Paraffin-embedded atherosclerotic plaques were prepared as described. Paraffin-embedded liver sections were deparaffinized by treatment with Roticlear (Carl Roth), 100% ethanol, and 90% ethanol. These tissue samples were boiled in 10 mM Na citrate buffer (pH 6.5) for antigen retrieval and permeabilized with 0.1% saponin (Sigma-Aldrich). Tissues were blocked with normal serum block (Biolegend) and human FcR Blocking Reagent (Miltenyi) diluted in antibody diluent (Carl Roth). Tissue samples were incubated with mouse monoclonal FHR-1 antibody13 (1:200) and goat anti-mouse IgG (H + L) conjugated to Alexa Fluor 647 (Thermo Fisher Scientific, cat no. A-21235). Nuclei were stained with SYTOX orange. Images were captured with LSM 710 fitted with ZEN 2011 software.

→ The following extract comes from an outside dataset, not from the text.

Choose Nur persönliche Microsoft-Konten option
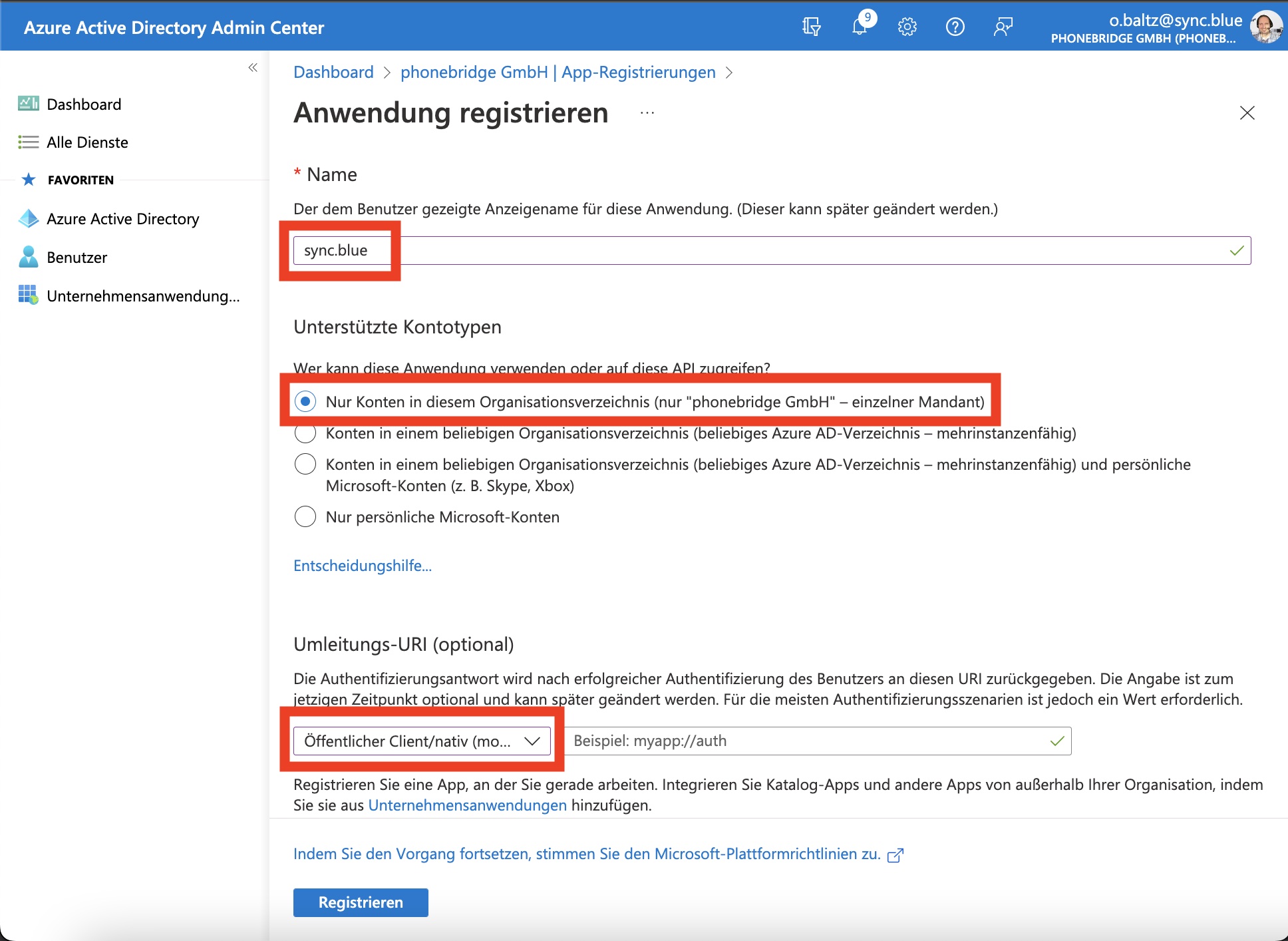 pos(305,516)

For PLA, deparaffinized and blocked tissue samples were incubated with mouse anti-FHR-1 antibody13 (1:200), with or without rabbit anti-CD9 antibody (1:200; Abcam, cat no. ab92726). PLA assays were performed using the Duolink In Situ Red Starter Kit Mouse/Rabbit (Sigma-Aldrich, cat no. DUO92101) according to the manufacturer’s protocol. Images were captured with LSM 710 fitted with ZEN 2011 software.

Statistical analysis

Significant differences between groups were analyzed by unpaired two-tailed Student’s t-tests using GraphPad Prism version 5. Atherosclerosis patients were analyzed using unpaired two-tailed t-tests with Welch’s correction. Correlations were analyzed using Spearman’s correlation tests. CAIA studies were analyzed using ANOVA and t-tests. p-values ≤ 0.05 were considered statistically significant. Odds ratios were calculated using GraphPad Prism version 5.

Study approval

Informed consent was obtained from all subjects and/or their legal guardian(s) and patient data, blood, and tissue samples were collected according to the protocls. The experimental protocols were approved by the local ethics committees of the Medical University Hamburg-Eppendorf (approval numbers: PV3162, PV4068, and PV5657), Friedrich-Schiller University (approval number: 5071-02/17), and Ludwig Maximilians University, and according to the Guidelines of the World Medical Association Declaration of Helsinki.